Mais l'école Shingon dont
j'ai apporté les sutras en Chine est supérieure à
l'école Tiantai sur un
point : elle utilise les mudra
et les mantra dharani*."
Yixing pensa que ce n'était
peut-être pas impossible. Shubhakarasimha*
dit alors à Yixing : "De
la même manière que le Grand-maître Zhiyi
écrivit des commentaires
sur le Sutra du Lotus, j'aimerais concevoir des commentaires
sur le Sutra Vairocana* pour propager
l'enseignement de l'école Shingon.
Pourriez-vous les écrire pour moi ? " Yixing
répondit que c'était chose facile. (...) L'acarya
Yixing écrivit tout cela
fidèlement, comme Shubhakarasimha*
le lui avait dicté. L'enseignement
théorique*
du Sutra du Lotus fut adressé à Shariputra
et l'enseignement essentiel*,
à Maitreya. Dans les
360 provinces de Chine, personne ne découvrit ce subterfuge.
Au début, il y eut quelques polémiques sur les mérites
relatifs des écoles Tiantai
et Shingon. Mais Shubhakarasimha*
était une personne qui inspirait un grand respect et les moines
de l'école Tiantai avaient
moins de poids que lui.
[...] Je suppose que c'est parce que, lorsqu'il séjourna en Chine,
il étudia seulement l'enseignement de l'école Shingon,
la pratique des mudra et des mantra
dharani*.
Mais il ne semble pas avoir étudié les aspects théoriques
de la doctrine. De retour au Japon, il découvrit que l'école
Tendai était beaucoup
plus florissante qu'il ne le pensait et en conclut qu'il serait difficile
de propager l'enseignement du Shingon
auquel il était attaché. Par conséquent, il reprit
l'enseignement de l'école Kegon
qu'il avait étudié au Japon avant son départ, et
il commença à affirmer [comme le Kegon
le disait de sa propre doctrine] que l'enseignement du Shingon
était supérieur à celui du Sutra du Lotus.

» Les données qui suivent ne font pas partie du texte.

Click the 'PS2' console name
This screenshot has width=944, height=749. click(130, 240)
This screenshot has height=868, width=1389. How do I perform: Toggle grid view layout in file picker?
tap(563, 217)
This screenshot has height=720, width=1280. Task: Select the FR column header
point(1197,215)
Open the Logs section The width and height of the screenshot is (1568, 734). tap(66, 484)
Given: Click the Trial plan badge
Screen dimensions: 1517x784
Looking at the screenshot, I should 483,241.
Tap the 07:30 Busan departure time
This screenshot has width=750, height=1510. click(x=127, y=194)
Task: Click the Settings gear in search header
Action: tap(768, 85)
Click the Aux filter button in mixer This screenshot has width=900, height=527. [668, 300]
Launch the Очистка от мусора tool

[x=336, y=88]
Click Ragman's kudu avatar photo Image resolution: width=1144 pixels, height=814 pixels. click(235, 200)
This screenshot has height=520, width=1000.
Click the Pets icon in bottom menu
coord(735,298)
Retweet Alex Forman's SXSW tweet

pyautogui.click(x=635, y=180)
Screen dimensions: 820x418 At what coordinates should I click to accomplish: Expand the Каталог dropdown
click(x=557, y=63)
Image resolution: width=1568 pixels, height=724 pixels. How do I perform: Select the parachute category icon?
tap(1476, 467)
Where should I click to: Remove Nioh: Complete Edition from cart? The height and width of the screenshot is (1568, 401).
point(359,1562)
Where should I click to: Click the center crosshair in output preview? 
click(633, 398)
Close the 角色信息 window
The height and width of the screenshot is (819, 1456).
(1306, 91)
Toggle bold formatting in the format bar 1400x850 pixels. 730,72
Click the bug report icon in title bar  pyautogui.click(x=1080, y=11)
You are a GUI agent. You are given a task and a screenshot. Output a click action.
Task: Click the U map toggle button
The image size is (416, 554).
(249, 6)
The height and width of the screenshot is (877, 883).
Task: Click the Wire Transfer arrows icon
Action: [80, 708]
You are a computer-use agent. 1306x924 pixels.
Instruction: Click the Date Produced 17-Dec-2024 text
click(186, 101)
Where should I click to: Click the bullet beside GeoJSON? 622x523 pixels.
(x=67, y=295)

Mais il comprit que, s'il se contentait de l'affirmer, comme le faisaient
les maîtres de l'école Kegon,
personne ne le croirait. C'est pourquoi il modifia à sa manière
le raisonnement du Kegon
(note) en disant : "Je propage en réalité
la véritable doctrine contenue dans le Sutra
Vairocana*, dans le
Bodaishin Ron du bodhisattva Nagarjuna
et dans l'enseignement du maître du Shingon
Shubhakarasimha*",
consolidant ainsi sa position à grand renfort de mensonges absurdes.
Mais, malgré cela, les moines de l'école Tendai
n'ont pas su fermement le contredire.
[...] Les temples du Mont Hiei [centre de l'école Tendai]
n'auraient pas du avoir de pires ennemis que ceux qui prétendent,
comme on le fait communément au Japon, que l'enseignement du
Shingon est supérieur
à celui du Sutra du Lotus. Mais parce que Ennin*
mit un bâillon sur la bouche des trois mille moines [du Mont Hiei, leur interdisant ainsi de parler], tout se passa comme les
maîtres du Shingon le souhaitaient.
En fait, le To-ji [principal temple
Shingon dans la région
de Kyoto] n'eut pas de meilleur allié que Ennin*.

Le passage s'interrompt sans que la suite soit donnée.